Gillian was trying to make Fergus tell her what his questions had been, and how he had answered them.
"I declare, Gill, you are as bad as some of the boys' horrid governors. There was one whose father walked him up and down and wouldn't let him play cricket, and went over all the old questions with him. I should never have got in, if papa hadn't had more sense than to badger me out of my life."
At the gate between the copper beeches the Underwoods and Merrifields parted, with an engagement to meet at the circus on the part of the boys and their conductors.

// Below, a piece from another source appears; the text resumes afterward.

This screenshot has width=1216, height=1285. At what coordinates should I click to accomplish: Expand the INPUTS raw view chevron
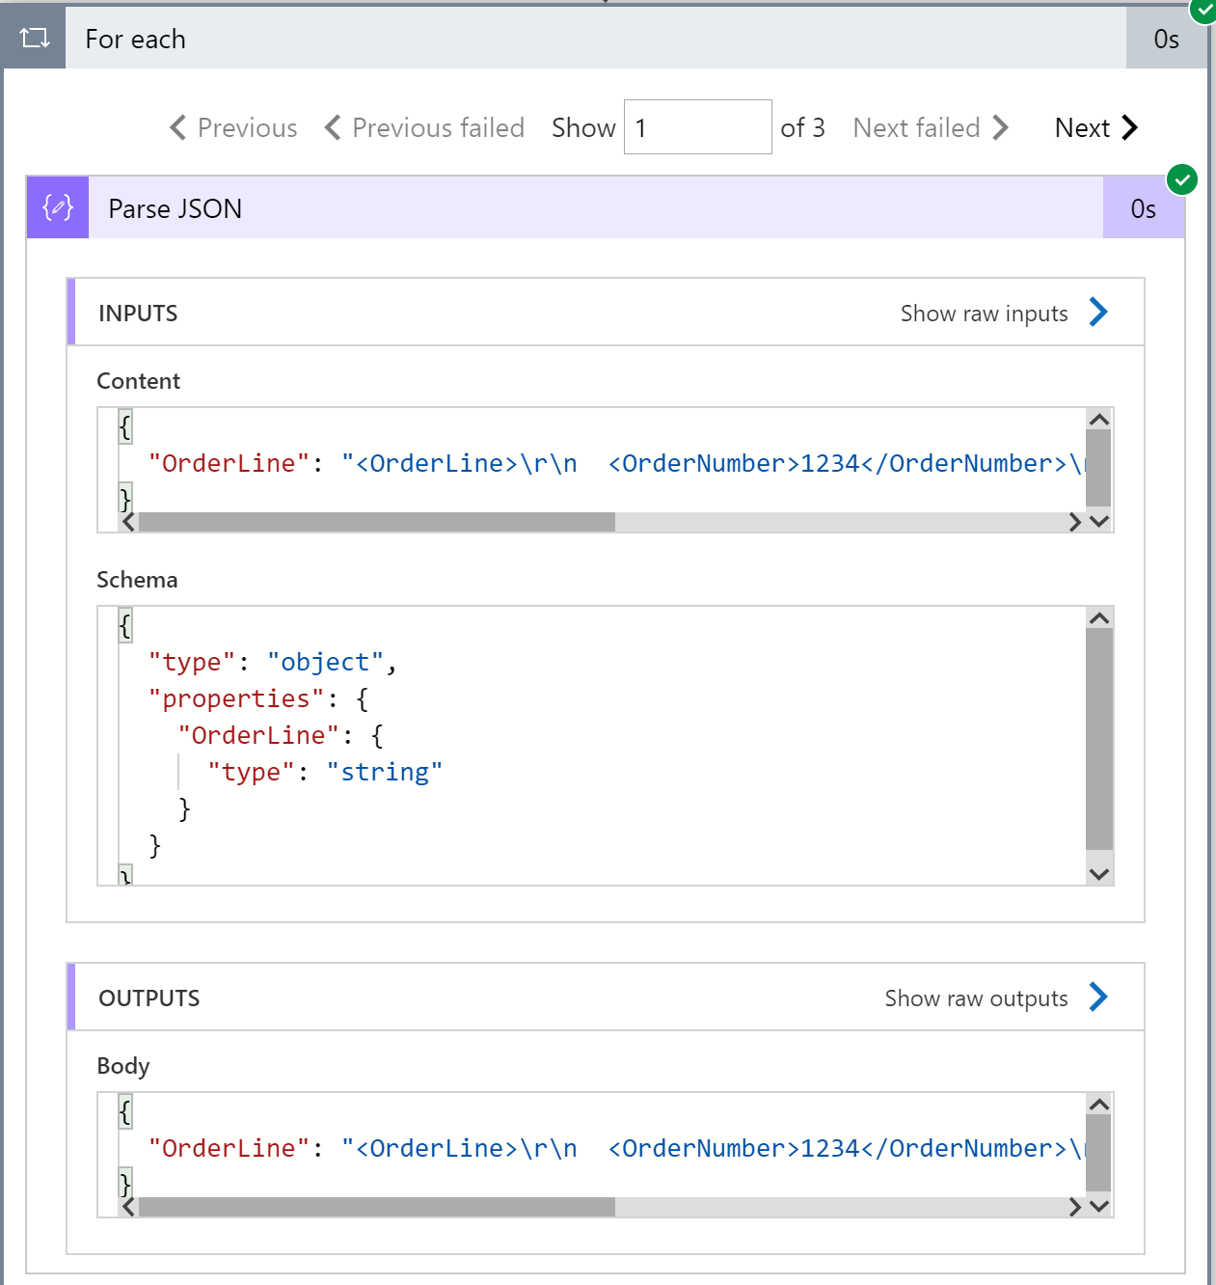tap(1098, 312)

Fergus was greeted with open-mouthed, open-armed delight by all the assembled multitude, very little checked by the presence of Captain Armytage. Only Lady Merrifield did not say much, but there was a dew in her eyes as she held fast the little active fingers, and whispered-
"My good industrious boy."
Sir Jasper, in his grand and gracious manner, turned to his sister- in-law, saying-
"We could not but come first to you, Jane, for it is to you that he is indebted, as we all are, primarily for his success."
"That is the greatest compliment I ever had, Jasper," she answered, smiling but almost tearful, and laughing it off. "I feel ready to mount yonder elephant lady's triumphal car."
The General refrained from any more teasing of Fergus on his first impression; and at seven that evening the younger Merrifield boys with their uncle, and the two from St. Andrew's Rock with Lance, set off in high spirits.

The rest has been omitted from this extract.